An update on this issue:
The issues in the SubjectVisits streams seem to be due to a logic bug in the Bonsai workflow: "basically it looks like somehow when the new subject entered the exit arena state got triggered using the exact same timestamp of the previous test animal exit...this also explains why it's mostly happening around start of epochs, since in this case it seems to be connected with entering and exit of test animals"
The issues in the WheelEncoder streams seem to occur on the heartbeat, with occasionally the first timestamp after the heartbeat going back in time.
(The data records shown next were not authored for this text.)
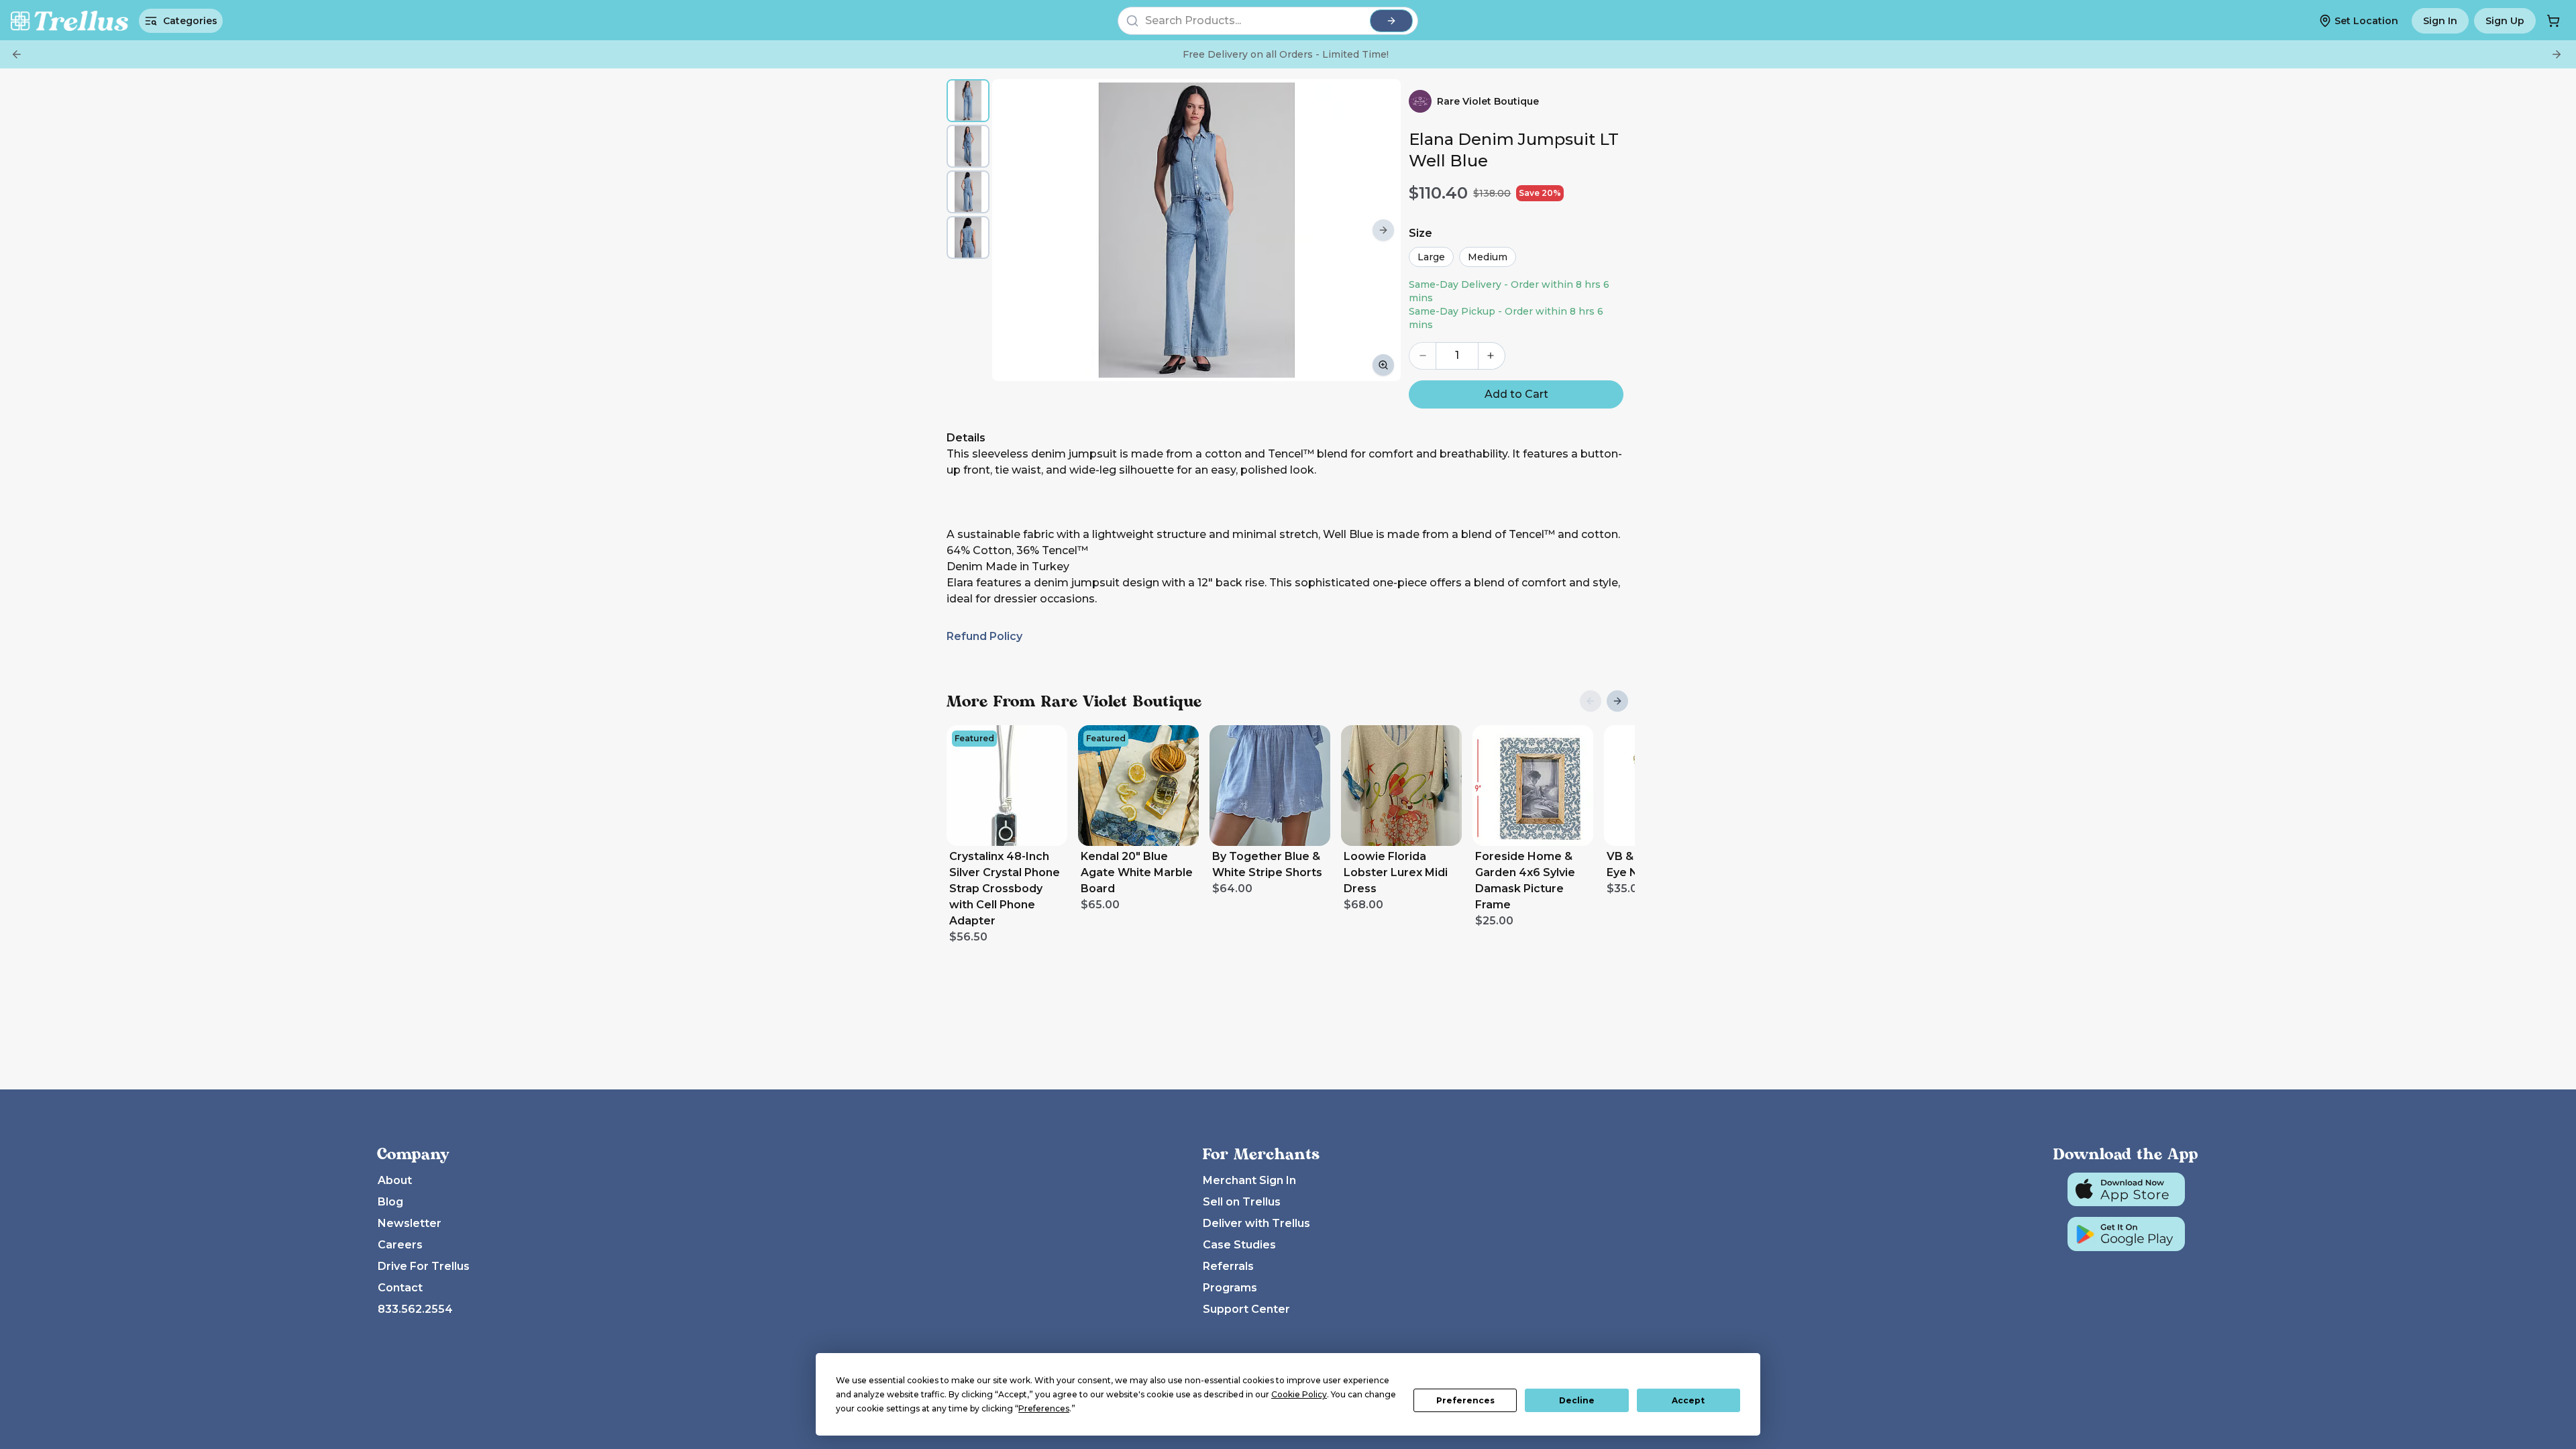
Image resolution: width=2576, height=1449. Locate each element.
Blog (390, 1201)
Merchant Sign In (1249, 1180)
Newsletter (409, 1223)
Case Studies (1239, 1244)
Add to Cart (1516, 394)
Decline (1577, 1400)
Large (1431, 257)
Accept (1688, 1400)
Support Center (1246, 1309)
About (395, 1180)
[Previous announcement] (16, 54)
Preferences (1465, 1400)
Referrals (1228, 1266)
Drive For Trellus (424, 1266)
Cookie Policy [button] (1299, 1394)
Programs (1230, 1287)
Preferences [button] (1043, 1408)
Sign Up (2504, 21)
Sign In (2440, 21)
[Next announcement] (2556, 54)
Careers (400, 1244)
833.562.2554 (415, 1309)
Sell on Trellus (1242, 1201)
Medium (1487, 257)
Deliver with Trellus (1256, 1223)
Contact (400, 1287)
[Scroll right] (1383, 230)
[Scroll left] (1009, 230)
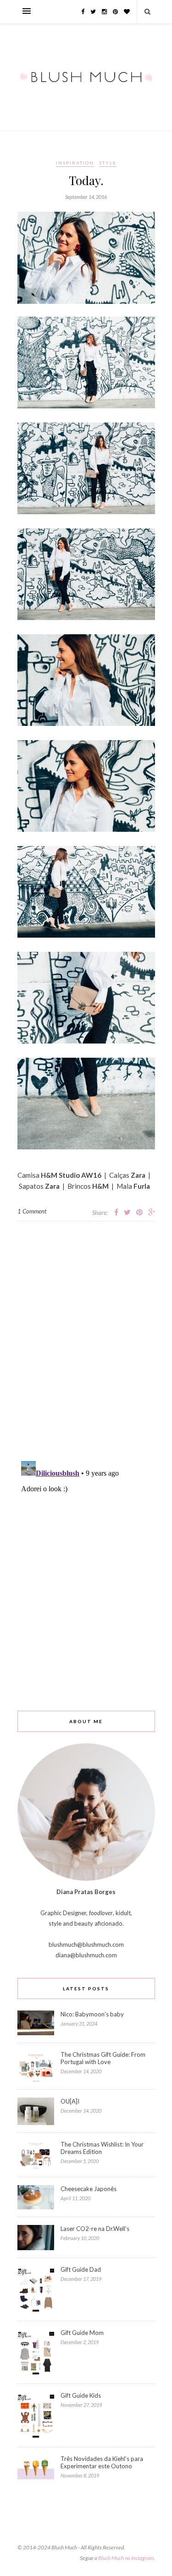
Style (108, 162)
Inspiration (75, 162)
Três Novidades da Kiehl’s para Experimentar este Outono (102, 2462)
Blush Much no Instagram (126, 2557)
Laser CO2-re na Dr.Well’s (95, 2228)
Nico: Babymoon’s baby (92, 2014)
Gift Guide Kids (81, 2395)
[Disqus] (86, 1335)
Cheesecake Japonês (89, 2188)
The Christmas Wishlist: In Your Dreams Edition (102, 2148)
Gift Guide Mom (82, 2332)
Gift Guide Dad (81, 2269)
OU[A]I (70, 2101)
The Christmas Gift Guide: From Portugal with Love (103, 2058)
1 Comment (31, 1211)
This fix should be done on the Harp side ideally, but for now we can do a sort on the indices for this stream.
The issues reported for RFID and PatchState streams I haven't been able to reproduce, and am still looking into this.
I've asked Datajoint to share logs of all instances where this KeyError in load
occurs in both arenas for social0.2
A fundamental issue here seems to be that we often have what is really a multi-index data frame. All rows with duplicate timestamps actually have a secondary (or tertiary) index which discriminates the rows, e.g. animal ID, body part ID.
A possible solution might be to just make sure we make this explicit by returning a MultiIndex dataframe, and determine how to properly index it, e.g. see https://stackoverflow.com/questions/66588217/how-to-slice-into-a-multiindex-pandas-dataframe
Related to #294
Example for how to create and manipulate a multi-index frame:
Simple example data-frame with duplicate "timestamps":
df = pd.DataFrame([[0, 32, 24], [1,33,45], [0,32,25], [1, 42, 60]], index=[23,23,24, 24], columns=['id','x','y'])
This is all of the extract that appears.